● Passage to read:
Blackwell: You would hope different members of a band would bring different ideas, tastes and sensibilities. You’ve got to have enough in common, but it’s also got to be different. Jolyon [being] thrown in the mix meant at points, it was like there were five people in the band. He was challenging us to try and do things in different ways, and his sensibilities were so different to ours that we’ve built up in our little space in York that I think it was incredibly helpful.

Griffiths: He’s a bit of a gateway wizard in terms of technology. A lot of our live set and album are reliant on the technologies he’s introduced us too.

Your album shows more experimentation with electronics, certainly compared to your earlier material. Was this something you wanted to do prior to entering the studio or did it emerge as part of the creative process?

● Data lines:
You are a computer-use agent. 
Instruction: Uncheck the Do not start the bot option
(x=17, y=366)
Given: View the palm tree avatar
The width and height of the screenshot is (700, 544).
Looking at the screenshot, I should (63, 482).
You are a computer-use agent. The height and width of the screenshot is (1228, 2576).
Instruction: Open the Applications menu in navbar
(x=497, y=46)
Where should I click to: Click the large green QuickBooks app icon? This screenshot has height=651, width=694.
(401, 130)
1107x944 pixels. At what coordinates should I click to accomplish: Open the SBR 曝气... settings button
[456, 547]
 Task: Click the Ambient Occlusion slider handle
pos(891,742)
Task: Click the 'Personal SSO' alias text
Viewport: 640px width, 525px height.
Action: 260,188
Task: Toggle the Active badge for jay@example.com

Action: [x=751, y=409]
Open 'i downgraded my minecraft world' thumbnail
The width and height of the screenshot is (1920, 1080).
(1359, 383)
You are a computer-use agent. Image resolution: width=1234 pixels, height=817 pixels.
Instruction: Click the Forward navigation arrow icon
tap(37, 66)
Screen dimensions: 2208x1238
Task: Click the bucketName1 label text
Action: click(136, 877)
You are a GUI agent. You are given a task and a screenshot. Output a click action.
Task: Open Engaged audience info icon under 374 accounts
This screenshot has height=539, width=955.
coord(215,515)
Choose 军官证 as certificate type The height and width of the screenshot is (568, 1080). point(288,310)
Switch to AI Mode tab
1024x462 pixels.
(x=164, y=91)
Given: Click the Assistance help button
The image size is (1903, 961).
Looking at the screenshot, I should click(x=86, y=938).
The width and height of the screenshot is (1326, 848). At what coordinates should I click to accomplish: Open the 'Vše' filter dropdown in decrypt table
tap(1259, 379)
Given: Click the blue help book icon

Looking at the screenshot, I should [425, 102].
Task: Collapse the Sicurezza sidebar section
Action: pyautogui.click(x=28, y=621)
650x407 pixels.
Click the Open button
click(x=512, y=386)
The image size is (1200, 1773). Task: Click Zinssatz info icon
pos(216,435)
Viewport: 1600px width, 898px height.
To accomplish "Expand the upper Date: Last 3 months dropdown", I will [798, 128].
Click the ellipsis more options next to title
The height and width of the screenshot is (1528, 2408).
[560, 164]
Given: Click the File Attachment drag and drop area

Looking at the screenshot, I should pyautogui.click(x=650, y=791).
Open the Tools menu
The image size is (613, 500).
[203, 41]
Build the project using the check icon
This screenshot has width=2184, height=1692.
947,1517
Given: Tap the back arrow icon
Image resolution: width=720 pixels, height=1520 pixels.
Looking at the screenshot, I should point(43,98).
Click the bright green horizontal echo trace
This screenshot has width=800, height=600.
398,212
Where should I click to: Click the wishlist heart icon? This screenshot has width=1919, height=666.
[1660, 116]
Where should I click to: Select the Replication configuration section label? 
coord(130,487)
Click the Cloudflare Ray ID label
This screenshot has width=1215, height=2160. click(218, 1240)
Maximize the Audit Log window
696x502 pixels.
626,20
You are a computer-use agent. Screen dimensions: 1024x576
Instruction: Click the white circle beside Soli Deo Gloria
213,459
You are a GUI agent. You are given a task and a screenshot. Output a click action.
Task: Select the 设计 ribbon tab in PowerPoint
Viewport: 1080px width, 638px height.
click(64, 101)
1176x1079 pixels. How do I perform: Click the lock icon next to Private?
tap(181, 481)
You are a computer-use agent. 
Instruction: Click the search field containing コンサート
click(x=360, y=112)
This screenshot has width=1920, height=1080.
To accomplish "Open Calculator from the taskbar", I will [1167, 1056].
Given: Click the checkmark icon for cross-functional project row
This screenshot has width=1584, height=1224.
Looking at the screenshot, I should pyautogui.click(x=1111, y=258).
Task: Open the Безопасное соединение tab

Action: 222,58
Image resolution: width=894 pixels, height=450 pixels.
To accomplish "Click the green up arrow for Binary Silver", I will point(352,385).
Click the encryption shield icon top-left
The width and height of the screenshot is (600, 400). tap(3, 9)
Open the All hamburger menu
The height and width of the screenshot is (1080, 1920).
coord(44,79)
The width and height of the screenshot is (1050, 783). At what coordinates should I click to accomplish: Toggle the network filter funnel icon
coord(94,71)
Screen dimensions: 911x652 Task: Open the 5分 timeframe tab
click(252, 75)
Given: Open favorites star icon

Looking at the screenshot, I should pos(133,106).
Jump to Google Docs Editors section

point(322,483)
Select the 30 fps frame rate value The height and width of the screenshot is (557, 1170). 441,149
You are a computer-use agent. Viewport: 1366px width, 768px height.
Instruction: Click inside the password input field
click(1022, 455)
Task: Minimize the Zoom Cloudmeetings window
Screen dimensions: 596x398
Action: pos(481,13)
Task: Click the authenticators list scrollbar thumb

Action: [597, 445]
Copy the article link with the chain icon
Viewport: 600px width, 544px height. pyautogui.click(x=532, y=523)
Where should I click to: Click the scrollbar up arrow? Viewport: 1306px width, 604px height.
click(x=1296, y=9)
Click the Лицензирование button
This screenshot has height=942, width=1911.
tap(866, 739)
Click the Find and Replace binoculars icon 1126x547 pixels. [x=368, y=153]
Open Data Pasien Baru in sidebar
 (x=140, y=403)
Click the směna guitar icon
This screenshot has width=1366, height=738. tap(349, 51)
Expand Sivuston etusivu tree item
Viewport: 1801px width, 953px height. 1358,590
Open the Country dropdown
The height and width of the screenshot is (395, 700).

● Written tasks:
1 > In the band interview, how many people does Blackwell say it felt like were in the band at points once Jolyon was thrown in the mix?
2 > Echo the records word for word, starting at their first line and ending at the line that contains "pos(216,435)".
The band interview and the records are unrelated material.

● Task results:
1 > Five.

2 >
You are a computer-use agent. 
Instruction: Uncheck the Do not start the bot option
(x=17, y=366)
Given: View the palm tree avatar
The width and height of the screenshot is (700, 544).
Looking at the screenshot, I should (63, 482).
You are a computer-use agent. The height and width of the screenshot is (1228, 2576).
Instruction: Open the Applications menu in navbar
(x=497, y=46)
Where should I click to: Click the large green QuickBooks app icon? This screenshot has height=651, width=694.
(401, 130)
1107x944 pixels. At what coordinates should I click to accomplish: Open the SBR 曝气... settings button
[456, 547]
 Task: Click the Ambient Occlusion slider handle
pos(891,742)
Task: Click the 'Personal SSO' alias text
Viewport: 640px width, 525px height.
Action: 260,188
Task: Toggle the Active badge for jay@example.com

Action: [x=751, y=409]
Open 'i downgraded my minecraft world' thumbnail
The width and height of the screenshot is (1920, 1080).
(1359, 383)
You are a computer-use agent. Image resolution: width=1234 pixels, height=817 pixels.
Instruction: Click the Forward navigation arrow icon
tap(37, 66)
Screen dimensions: 2208x1238
Task: Click the bucketName1 label text
Action: click(136, 877)
You are a GUI agent. You are given a task and a screenshot. Output a click action.
Task: Open Engaged audience info icon under 374 accounts
This screenshot has height=539, width=955.
coord(215,515)
Choose 军官证 as certificate type The height and width of the screenshot is (568, 1080). point(288,310)
Switch to AI Mode tab
1024x462 pixels.
(x=164, y=91)
Given: Click the Assistance help button
The image size is (1903, 961).
Looking at the screenshot, I should click(x=86, y=938).
The width and height of the screenshot is (1326, 848). At what coordinates should I click to accomplish: Open the 'Vše' filter dropdown in decrypt table
tap(1259, 379)
Given: Click the blue help book icon

Looking at the screenshot, I should [425, 102].
Task: Collapse the Sicurezza sidebar section
Action: pyautogui.click(x=28, y=621)
650x407 pixels.
Click the Open button
click(x=512, y=386)
The image size is (1200, 1773). Task: Click Zinssatz info icon
pos(216,435)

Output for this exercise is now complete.